Il silenzio di Sherlock rappresentava un’assoluzione difficile da chiedere e ancor più difficile da dare. John era un uomo buono e giusto, ma non uno stupido, e non aveva accettato di buon grado di esser stato tenuto all’oscuro di tutto, anche se per un ottimo motivo.
C’era voluto tempo e pazienza e, alla fine, la rabbia e il rancore di John erano scivolati via. La loro amicizia era tornata salda, persino più di prima.
Eppure…
Il taxi lo attendeva per strada. Il fumo del tubo di scappamento si solidificava in una massa grigia, assediata dalla bruma dell’alba. Quel mattino Londra era insolitamente tranquilla: poche auto in giro, passanti dall’aria rilassata. Tutto era calmo, ma quella pace non metteva addosso a Sherlock quell’ansia che lo faceva smaniare e divorare chilometri sul tappeto, su e giù per il soggiorno di Baker street.
Non adesso, almeno.
King’s cross era affollata di gente in procinto di partire per le vacanze. Sherlock camminò in fretta e a testa bassa. Indossava un impermeabile blu leggero adatto al clima estivo e teneva il bavero rialzato per nascondere il viso.

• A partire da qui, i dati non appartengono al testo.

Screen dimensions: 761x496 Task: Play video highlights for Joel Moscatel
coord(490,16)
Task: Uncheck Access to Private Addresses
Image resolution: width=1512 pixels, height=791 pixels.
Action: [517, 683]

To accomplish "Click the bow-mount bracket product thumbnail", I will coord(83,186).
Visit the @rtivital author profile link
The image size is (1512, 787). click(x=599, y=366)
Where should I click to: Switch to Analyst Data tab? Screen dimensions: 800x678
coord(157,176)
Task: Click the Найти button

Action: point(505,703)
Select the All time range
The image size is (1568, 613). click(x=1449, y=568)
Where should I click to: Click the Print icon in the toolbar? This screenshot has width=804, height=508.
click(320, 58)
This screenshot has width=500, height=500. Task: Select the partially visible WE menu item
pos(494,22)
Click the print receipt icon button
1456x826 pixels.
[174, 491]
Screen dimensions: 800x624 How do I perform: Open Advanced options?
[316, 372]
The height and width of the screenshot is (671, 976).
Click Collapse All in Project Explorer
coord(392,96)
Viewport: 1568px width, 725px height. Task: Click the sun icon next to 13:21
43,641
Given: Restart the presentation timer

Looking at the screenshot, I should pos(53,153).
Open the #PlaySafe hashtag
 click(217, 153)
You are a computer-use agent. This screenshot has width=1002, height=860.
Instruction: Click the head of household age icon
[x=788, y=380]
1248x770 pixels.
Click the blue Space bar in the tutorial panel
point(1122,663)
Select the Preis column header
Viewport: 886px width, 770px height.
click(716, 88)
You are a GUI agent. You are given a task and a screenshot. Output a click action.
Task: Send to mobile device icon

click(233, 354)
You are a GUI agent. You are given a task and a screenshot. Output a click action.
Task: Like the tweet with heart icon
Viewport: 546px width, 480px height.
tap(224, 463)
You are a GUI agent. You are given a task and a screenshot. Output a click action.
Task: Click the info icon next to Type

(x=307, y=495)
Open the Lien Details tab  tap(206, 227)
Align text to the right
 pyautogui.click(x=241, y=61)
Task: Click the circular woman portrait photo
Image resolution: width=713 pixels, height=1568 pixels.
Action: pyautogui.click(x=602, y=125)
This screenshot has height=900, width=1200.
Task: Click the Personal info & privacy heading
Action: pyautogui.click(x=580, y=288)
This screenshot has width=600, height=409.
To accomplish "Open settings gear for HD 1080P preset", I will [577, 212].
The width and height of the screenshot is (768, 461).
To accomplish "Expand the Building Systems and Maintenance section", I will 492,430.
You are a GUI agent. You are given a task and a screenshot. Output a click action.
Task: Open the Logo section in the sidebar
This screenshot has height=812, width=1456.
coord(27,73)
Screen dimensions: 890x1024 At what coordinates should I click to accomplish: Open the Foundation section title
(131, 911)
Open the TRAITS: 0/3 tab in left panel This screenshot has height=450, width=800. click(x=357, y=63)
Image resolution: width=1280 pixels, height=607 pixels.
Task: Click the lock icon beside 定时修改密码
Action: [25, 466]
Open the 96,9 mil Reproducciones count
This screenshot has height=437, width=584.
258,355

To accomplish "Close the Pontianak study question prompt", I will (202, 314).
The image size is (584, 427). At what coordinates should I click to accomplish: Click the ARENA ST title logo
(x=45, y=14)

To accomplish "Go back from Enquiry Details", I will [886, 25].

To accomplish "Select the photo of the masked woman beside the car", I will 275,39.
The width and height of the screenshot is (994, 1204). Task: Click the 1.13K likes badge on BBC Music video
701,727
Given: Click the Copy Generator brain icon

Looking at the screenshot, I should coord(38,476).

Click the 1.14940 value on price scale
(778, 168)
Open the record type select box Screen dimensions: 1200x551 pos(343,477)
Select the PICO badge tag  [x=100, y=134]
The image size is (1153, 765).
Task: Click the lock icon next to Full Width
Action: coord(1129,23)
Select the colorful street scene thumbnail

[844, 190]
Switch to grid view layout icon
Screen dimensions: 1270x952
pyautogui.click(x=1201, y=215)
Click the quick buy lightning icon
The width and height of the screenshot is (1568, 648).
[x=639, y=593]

Prese il treno che conduceva all’aeroporto giusto un istante prima che la vettura si mettesse in moto.
Scelse con cura il posto: uno scompartimento vuoto, occupato unicamente da una ragazza immersa nella lettura di un giornale, con l’ipod nelle orecchie. Una sola occhiata gli fu sufficiente per comprendere che stava recandosi negli Stati Uniti, sicuramente per uno stage lavorativo presso un’azienda di grafica.
Sherlock si sistemò accanto al finestrino, il viso poggiato sulla mano chiusa a pugno. Oltre il vetro, le immagini dei sobborghi di Londra scorrevano via, strappate dagli occhi prima che potessero ricomporsi immagini nitide. Negli occhi, una patina di malinconia, forse anche di incertezza.
Un altro treno, un altro aereo. Un altro viaggio. Un’altra vita.
 

Quattro anni prima.

Karachi era calore, fango, umidità e nugoli di mosche. Persino in quel momento della notte, gli insetti sembravano non aver pace, sempre alla ricerca di un cumulo di immondizia da saccheggiare o di esseri umani da tormentare.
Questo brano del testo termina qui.